▶ [Исходный текст]:
Не имея возможности здесь подробно рассказать об исканиях Головина, укажем только некоторые наиболее интересные его находки. В сцене бала художнику удалось, писал {208} Б. Альмединген, «светлыми женскими платьями создать поразительный по нарядности фон, превосходно оттеняющий черный трен Нины и красный доломан князя. Как нельзя более удачно выбрал он для Неизвестного костюм бауты (карнавальный венецианский костюм XVIII в. ) с ястребиным профилем белой полумаски, с пелериной из черных венецианских кружев — во всем облике таивший “неизвестность” персонажа».

В сцене маскарада Головин ввел голубого Пьеро, интригующего Нину и играющего ее браслетом. Головин прекрасно знал, что традиционный костюм Пьеро — белый. Но в белом домино была на маскараде Нина, а Мейерхольд требовал, чтобы у Нины обязательно была пантомимная сценка с Пьеро. Следовательно, белый Пьеро был невозможен. «Помню, — продолжает Б. Альмединген, — как доволен был Головин, когда в какой-то старинной книге нашел изображение голубого Пьеро»[dlviii].

Работа Мейерхольда с Головиным, как всегда, протекала в условиях полного взаимопонимания. Это видно, в частности, из раздраженных замечаний в дневнике Теляковского, что Мейерхольд-де полностью «оседлал Головина», что Теляковский с Коровиным думали, как вытащить Головина «из паутины Мейерхольда» и т. п. (В эту пору отношение Теляковского к Мейерхольду резко ухудшилось, директор считал, что Мейерхольд «уже весь выдохся» и вообще только «сдабривает свою бездарность талантливой постановкой Головина»[dlix]. ) Но Головин в Мейерхольда верил свято и из «паутины» вылезать не хотел. Идеи Мейерхольда он подхватывал налету и осуществлял виртуозно.

Разработанная Головиным по просьбе Мейерхольда система занавесов позволила режиссеру впервые применить и опробовать в этом спектакле прием, которым он впоследствии пользовался неоднократно: прием членения действия на эпизоды. Занавесы нередко опускались посреди диалога, как бы разрезая его: Мейерхольд выводил персонажей на просцениум и закрывал занавесом сцену. Тем самым он выигрывал время для перемены декораций, добивался либо чрезвычайной краткости антрактов между картинами, либо вообще ликвидировал антракты и вел действие непрерывно.

Музыку к спектаклю — кадриль, мазурку, полонез, романс Нины, темы Арбенина и Неизвестного, финальный траурный хор — написал А. К. Глазунов.

▶ [Исходные данные]:
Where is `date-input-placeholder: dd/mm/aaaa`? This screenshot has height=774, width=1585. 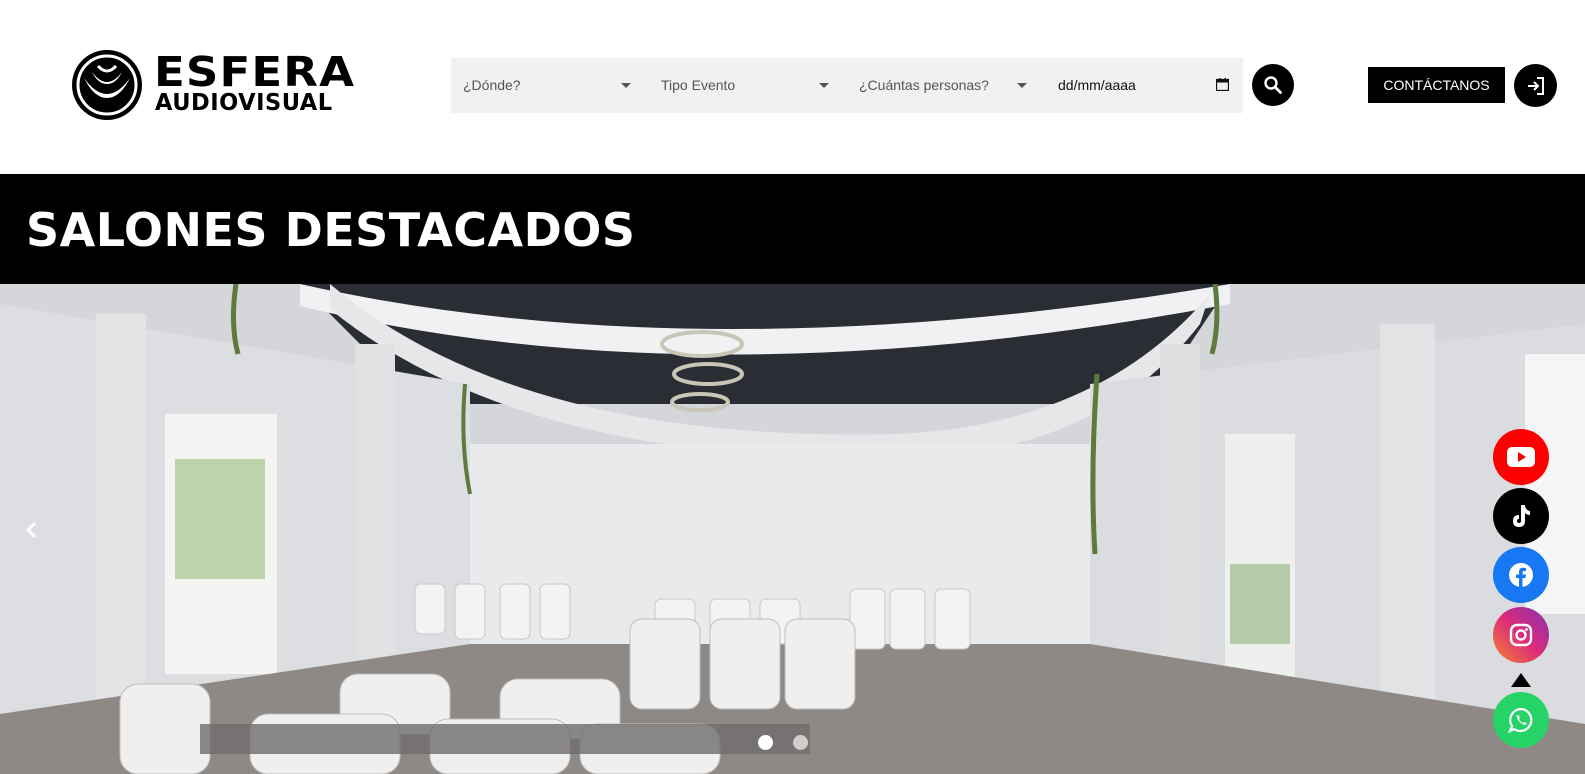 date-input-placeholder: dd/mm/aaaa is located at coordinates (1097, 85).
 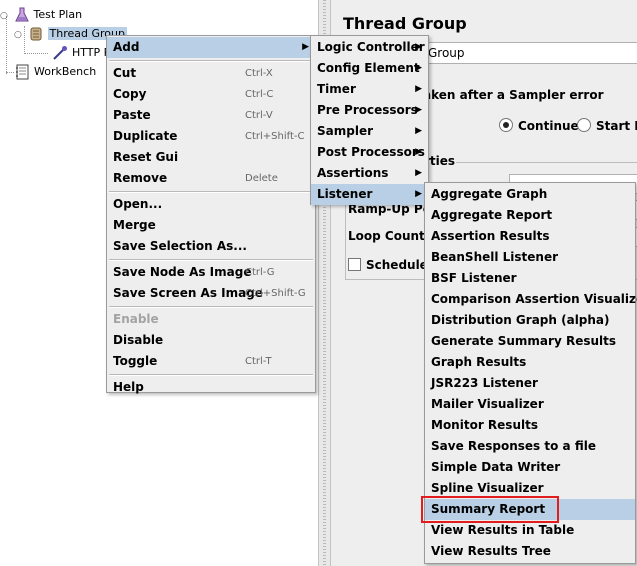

==

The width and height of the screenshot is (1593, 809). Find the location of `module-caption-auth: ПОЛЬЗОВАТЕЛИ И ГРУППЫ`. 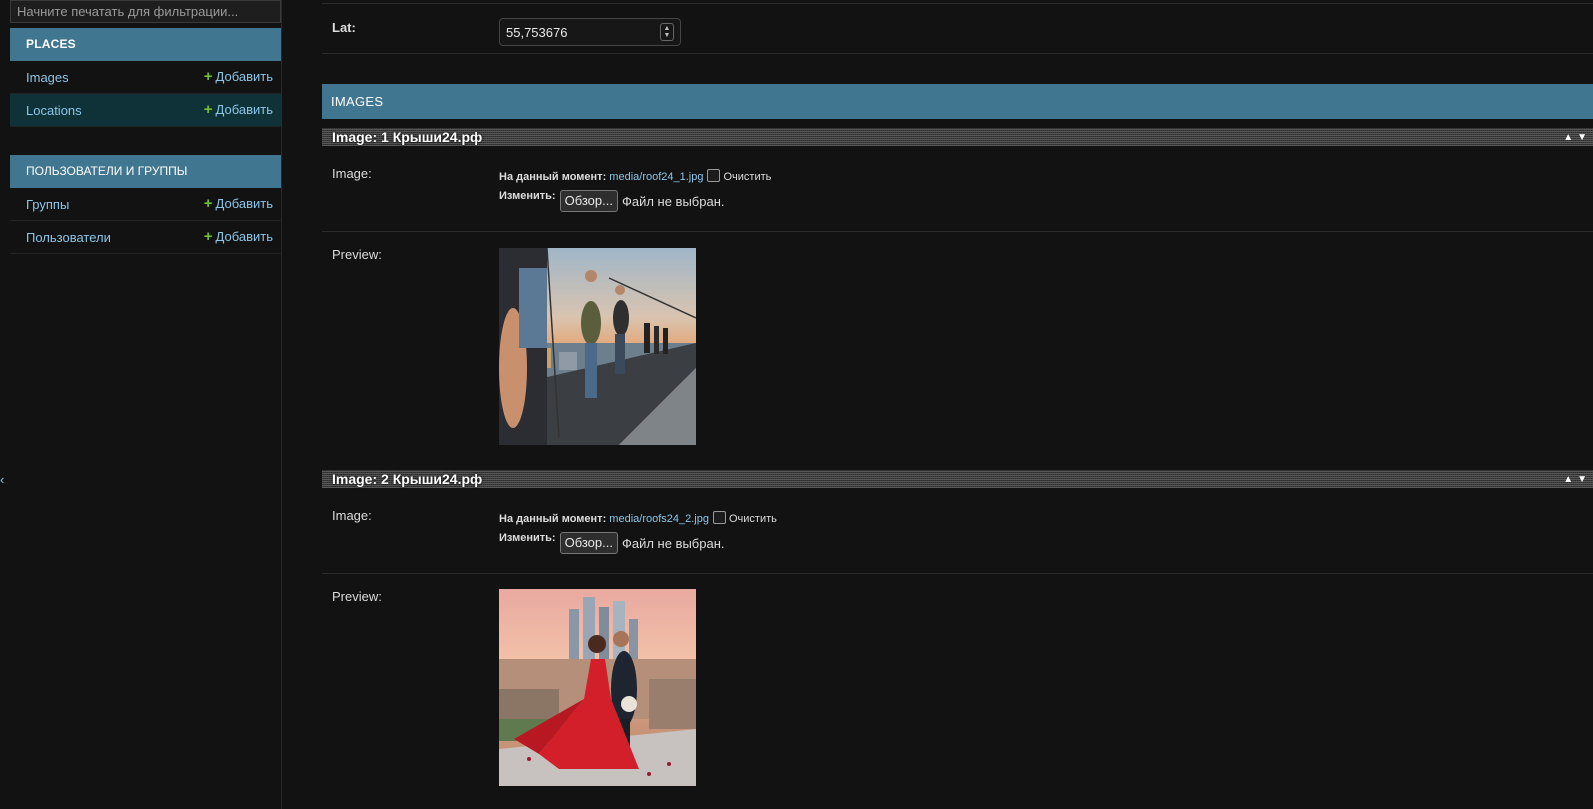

▶ [Что нужно сделать]:
1 – Изложите в виде краткого списка абзац текста, начинающийся словами «Разработанная Головиным по просьбе Мейерхольда», сохранив его основные факты.
2 – Выпишите из текста фрагмент, начиная со слов «Разработанная Головиным по» и заканчивая словами «вел действие непрерывно.».
Отвечайте, опираясь только на текст.

▶ [Ответы по пунктам]:
1 –
- По просьбе Мейерхольда Головин разработал для спектакля систему занавесов.
- Она позволила режиссеру впервые применить прием членения действия на эпизоды, к которому он впоследствии прибегал неоднократно.
- Занавесы нередко опускались посреди диалога: персонажи выходили на просцениум, а сцену закрывал занавес.
- Так выигрывалось время для перемены декораций. Антракты между картинами становились предельно краткими или исчезали вовсе, и действие шло непрерывно.

2 –
Разработанная Головиным по просьбе Мейерхольда система занавесов позволила режиссеру впервые применить и опробовать в этом спектакле прием, которым он впоследствии пользовался неоднократно: прием членения действия на эпизоды. Занавесы нередко опускались посреди диалога, как бы разрезая его: Мейерхольд выводил персонажей на просцениум и закрывал занавесом сцену. Тем самым он выигрывал время для перемены декораций, добивался либо чрезвычайной краткости антрактов между картинами, либо вообще ликвидировал антракты и вел действие непрерывно.